What is the capital gains tax rate for assets held in a mutual fund?

Understand the applicable capital gains tax rate for assets held in a mutual fund and its impact on investment returns.


The capital gains tax rate for assets held in a mutual fund in the United States is typically determined by several factors, including the type of capital gain, your holding period, and your income level. Here's an overview of how capital gains tax rates apply to assets held in a mutual fund:

  1. Type of Capital Gain:

    • There are two main types of capital gains generated by mutual funds: short-term and long-term.

    • Short-Term Capital Gains: If a mutual fund sells a security it has held for one year or less and generates a capital gain, that gain is considered short-term. Short-term capital gains are typically subject to your regular income tax rates, which can range from 10% to 37% depending on your taxable income.

    • Long-Term Capital Gains: If a mutual fund sells a security it has held for more than one year and generates a capital gain, that gain is considered long-term. Long-term capital gains are generally subject to preferential tax rates, which are typically lower than ordinary income tax rates, the long-term capital gains tax rates for most individuals were as follows:

      • 0% for individuals in the 10% and 12% tax brackets.
      • 15% for individuals in tax brackets ranging from 22% to 35%.
      • 20% for individuals in the highest tax bracket (37%).
  2. Income Level:

    • For high-income individuals, there may be an additional tax known as the Net Investment Income Tax (NIIT). The NIIT is a 3.8% tax on certain investment income, including capital gains, interest, and dividends, and it applies to individuals with modified adjusted gross incomes above specific thresholds. This tax is in addition to the standard capital gains tax rates.
  3. Mutual Fund Distributions:

    • Mutual funds may distribute capital gains to their shareholders. These distributions are typically reported on the investor's Form 1099-DIV. The investor is responsible for paying capital gains taxes on these distributions, which are based on the type and holding period of the gains within the fund.

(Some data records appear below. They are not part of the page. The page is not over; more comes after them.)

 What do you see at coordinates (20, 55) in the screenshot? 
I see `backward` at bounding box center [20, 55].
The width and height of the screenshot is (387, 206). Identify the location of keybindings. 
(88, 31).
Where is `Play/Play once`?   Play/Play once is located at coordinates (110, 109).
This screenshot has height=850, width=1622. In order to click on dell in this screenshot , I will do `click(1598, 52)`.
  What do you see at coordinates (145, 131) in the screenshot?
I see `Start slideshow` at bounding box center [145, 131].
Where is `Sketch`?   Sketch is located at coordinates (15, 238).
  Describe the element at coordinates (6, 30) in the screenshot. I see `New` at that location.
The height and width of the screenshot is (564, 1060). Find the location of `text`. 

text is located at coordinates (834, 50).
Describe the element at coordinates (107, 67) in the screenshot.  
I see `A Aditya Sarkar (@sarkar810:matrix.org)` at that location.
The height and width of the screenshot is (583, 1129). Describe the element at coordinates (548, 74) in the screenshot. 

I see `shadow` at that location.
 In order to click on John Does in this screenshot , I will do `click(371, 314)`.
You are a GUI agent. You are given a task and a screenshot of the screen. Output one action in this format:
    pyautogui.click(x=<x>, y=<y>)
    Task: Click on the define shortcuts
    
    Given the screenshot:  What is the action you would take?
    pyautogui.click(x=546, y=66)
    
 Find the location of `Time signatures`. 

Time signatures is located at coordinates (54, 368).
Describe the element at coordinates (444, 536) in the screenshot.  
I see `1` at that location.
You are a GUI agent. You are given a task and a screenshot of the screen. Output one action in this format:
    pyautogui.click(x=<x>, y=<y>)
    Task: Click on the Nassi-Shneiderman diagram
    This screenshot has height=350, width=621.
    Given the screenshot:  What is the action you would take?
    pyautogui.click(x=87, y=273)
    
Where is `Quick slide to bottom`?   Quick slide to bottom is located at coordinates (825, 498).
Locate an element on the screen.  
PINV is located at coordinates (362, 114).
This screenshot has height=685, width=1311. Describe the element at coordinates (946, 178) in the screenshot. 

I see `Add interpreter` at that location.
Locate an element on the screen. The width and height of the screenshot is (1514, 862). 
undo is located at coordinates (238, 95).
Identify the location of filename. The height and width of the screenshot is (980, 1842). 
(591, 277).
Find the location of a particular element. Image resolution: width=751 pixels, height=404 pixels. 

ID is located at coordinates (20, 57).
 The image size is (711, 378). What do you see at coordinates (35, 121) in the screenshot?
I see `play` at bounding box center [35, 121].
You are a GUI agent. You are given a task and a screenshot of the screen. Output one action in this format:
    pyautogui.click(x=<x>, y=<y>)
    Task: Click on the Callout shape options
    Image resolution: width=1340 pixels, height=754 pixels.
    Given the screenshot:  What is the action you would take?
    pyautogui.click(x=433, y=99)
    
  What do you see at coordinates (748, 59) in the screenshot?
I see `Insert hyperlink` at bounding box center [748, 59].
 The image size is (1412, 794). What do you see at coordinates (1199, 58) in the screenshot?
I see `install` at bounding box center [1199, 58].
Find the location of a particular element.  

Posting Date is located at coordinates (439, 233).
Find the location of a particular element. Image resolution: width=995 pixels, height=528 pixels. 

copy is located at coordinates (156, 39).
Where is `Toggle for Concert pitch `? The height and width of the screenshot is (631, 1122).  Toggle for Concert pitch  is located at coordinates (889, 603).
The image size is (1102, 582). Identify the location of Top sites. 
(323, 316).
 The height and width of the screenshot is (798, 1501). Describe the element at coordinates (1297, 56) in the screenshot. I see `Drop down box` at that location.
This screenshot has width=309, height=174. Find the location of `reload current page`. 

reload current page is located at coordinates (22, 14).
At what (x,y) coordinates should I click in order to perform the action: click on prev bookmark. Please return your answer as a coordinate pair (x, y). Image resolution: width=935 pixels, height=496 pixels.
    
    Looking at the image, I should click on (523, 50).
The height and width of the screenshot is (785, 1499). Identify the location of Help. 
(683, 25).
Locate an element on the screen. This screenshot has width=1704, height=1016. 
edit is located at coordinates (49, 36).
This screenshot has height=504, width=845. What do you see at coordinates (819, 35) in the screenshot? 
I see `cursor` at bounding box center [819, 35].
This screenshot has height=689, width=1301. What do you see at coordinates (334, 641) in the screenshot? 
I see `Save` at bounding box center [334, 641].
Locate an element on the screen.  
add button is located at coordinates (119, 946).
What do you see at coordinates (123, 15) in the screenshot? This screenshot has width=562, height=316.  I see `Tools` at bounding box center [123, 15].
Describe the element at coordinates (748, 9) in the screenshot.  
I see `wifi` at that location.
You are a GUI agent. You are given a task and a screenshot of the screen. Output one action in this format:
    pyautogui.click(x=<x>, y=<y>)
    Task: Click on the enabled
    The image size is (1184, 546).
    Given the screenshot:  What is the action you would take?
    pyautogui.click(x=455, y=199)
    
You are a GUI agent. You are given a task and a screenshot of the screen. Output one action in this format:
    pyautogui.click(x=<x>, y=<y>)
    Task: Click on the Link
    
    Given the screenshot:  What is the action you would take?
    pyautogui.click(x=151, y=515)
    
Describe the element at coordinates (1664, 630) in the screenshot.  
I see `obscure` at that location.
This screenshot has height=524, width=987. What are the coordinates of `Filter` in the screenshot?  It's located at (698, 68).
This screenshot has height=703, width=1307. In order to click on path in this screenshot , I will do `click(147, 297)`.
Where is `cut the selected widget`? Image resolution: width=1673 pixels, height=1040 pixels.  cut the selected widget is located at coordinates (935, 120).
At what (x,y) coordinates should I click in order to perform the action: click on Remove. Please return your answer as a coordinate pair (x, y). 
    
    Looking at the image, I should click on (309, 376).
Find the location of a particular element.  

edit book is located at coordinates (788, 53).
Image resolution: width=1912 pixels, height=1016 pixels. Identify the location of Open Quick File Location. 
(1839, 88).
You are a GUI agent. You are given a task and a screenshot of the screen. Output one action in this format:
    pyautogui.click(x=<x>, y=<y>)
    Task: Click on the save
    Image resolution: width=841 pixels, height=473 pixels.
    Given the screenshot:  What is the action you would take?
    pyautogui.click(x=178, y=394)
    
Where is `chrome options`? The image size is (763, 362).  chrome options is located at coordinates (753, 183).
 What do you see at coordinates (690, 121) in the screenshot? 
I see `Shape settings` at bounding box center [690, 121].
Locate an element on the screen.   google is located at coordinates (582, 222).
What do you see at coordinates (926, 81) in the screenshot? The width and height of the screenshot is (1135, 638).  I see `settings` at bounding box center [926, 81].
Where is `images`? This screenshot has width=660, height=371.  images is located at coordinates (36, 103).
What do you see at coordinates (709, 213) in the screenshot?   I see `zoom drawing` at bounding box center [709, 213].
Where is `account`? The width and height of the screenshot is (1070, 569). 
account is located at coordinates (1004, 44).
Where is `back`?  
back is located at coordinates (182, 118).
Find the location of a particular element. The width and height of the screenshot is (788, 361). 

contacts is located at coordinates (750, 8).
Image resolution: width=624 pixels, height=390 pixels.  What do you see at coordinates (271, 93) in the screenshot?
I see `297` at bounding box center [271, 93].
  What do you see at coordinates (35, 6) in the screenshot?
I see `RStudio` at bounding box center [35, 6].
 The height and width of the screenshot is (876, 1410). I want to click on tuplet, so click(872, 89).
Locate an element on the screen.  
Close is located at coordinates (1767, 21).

It's important to keep in mind that mutual fund investments can generate both short-term and long-term capital gains, and these gains can have different tax implications. Additionally, capital gains taxes can vary based on individual circumstances, such as income level and filing status. Tax laws and rates can also change over time, so it's advisable to consult with a tax professional or accountant for personalized guidance based on your specific mutual fund investments and tax situation.

Capital Gains Tax Rate on Mutual Fund Investments.

The capital gains tax rate on mutual fund investments depends on how long you have held the shares and your income tax bracket.

Long-term capital gains are taxed at a rate of 0%, 15%, or 20%, depending on your income level. You are generally considered to have held a mutual fund share for a long term if you held it for more than one year.

Short-term capital gains are taxed at the same rate as your ordinary income, which can range from 10% to 37% depending on your income level. You are generally considered to have held a mutual fund share for a short term if you held it for one year or less.

Here is a table of the capital gains tax rates for 2023:

Taxpayer income levelLong-term capital gains tax rateShort-term capital gains tax rate
Up to $41,6750%10%
$41,675 to $450,52515%12%
$450,525 to $501,60015%22%
$501,600 to $657,55020%24%
Over $657,55020%32%, 35%, or 37%

When you sell mutual fund shares, you will receive a Form 1099-DIV from the mutual fund company. This form will show the amount of capital gains that you realized from the sale. You will report this amount on Schedule D of your Form 1040 tax return.

There are a few things to keep in mind when calculating your capital gains tax on mutual fund investments:

  • Mutual funds often distribute capital gains to their shareholders throughout the year. These distributions are taxed as long-term capital gains, regardless of how long you have held the shares.
  • If you sell mutual fund shares within 30 days of buying them, you may be subject to a wash sale. A wash sale occurs when you sell a security and then buy an identical or substantially similar security within 30 days. If you have a wash sale, your capital loss will be disallowed.
  • You can reduce your capital gains tax liability by offsetting your capital gains with capital losses. You can also use capital losses to offset up to $3,000 of your ordinary income each year. Any unused capital losses can be carried over to future years.

If you have any questions about the capital gains tax on mutual fund investments, you should consult with a tax advisor.